A key component of Ricky's profile as a potential workhorse starting pitcher is his slow heartbeat and self-confidence. Those qualities allow him to keep getting better as the Blue Jays raise the stakes by promoting him.
“I'm a really happy-go-lucky guy off the field,” Ricky said. “But I know once you step in between the lines, it's really business, and the coaches are looking for consistency … Just really focused, don't really get distracted out there, just pitch, play my game. That's how I do it every time. It's been working so far.”
Although Ricky has a strong work ethic that gives him a solid foundation on which to stand, his pitch mix is what really sets him apart from other pitchers his age. Ricky throws a fastball and a slider, like most young arms, but it's his incredible feel for the changeup that has made him such a weapon.
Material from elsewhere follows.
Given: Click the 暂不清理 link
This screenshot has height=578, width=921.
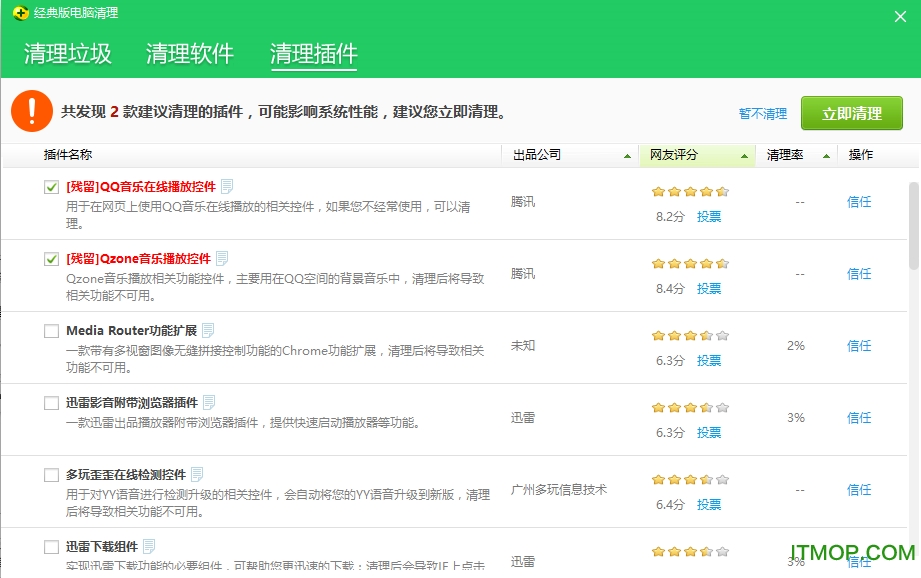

“Back when I was around nine years old, my travel ball coach taught me how to throw [the changeup], and I’ve kind of held it the same ever since; never really changed it,” Ricky said. “It’s been my bread and butter ever since I was a kid.”
Sometimes, other pitchers overthink the off-speed pitch, squeezing the ball too hard and overthrowing it. Ricky dictates the location and movement of his changeup by holding the ball very loosely in a traditional circle-change grip. His effortless control over the offering makes other pitchers jealous — just ask Tai.
“When I got into pro ball, people were telling me like, ‘You're not going to succeed as a starter or even as a long-relief guy if you don't have a changeup,’” Tai recalled. “And I'm 20 years old, trying to figure out a changeup, and Ricky is 13 years old, been throwing it for his whole life, making it look easy.
“So having that pitch as his go-to pitch coming into pro ball, everything was just gonna play off that. And that’s just been a gift for him.”
With the reliable changeup in his back pocket, Ricky can hammer left-handed hitters inside with the plus-fastball and then dice them with a sweeping slider away. Additionally, Ricky can switch to the changeup against both right-handed and left-handed hitters if the slider isn't performing well on a particular day (he occasionally "twists off" the breaking ball, which reduces its effectiveness).
Another significant step in Ricky's growth has been the addition of muscle to his tall frame. Prospects go through "phases" of workouts with the Blue Jays. To stay loose, pitchers must perform lower body exercises, mobility drills, and even yoga, which Ricky now enjoys.
Since the end of his late high school days, he’s gained about 30 pounds. His new weight-training regimen has allowed him to use more of his legs and glutes while raising the velocity of his fastball into the mid- to upper-90s.
The Blue Jays are slow-playing Ricky’s progression through the minors, even as he’s aced every test he’s been given. With the way he’s been pitching, a promotion to Double-A New Hampshire doesn’t seem far off, though Ricky insists he’s only focused on what he can control and will pitch where the organization wants him to.
Ricky has put the baseball world on notice, regardless of where he winds up by season’s end — his numbers, his attitude on the mound, and his raw talent have made him one of the hottest prospects in the game. With so much more baseball left to play, Toronto's prized left-hander is only just getting started.
“It's unbelievable,” said Tai. “I always tell people, ‘I know this is my little brother, but this guy is a million-dollar arm. He's a million-dollar baseball player.’ And even though I know he's my family, I truly believe that even if he wasn't my family, I’d be saying the same thing.”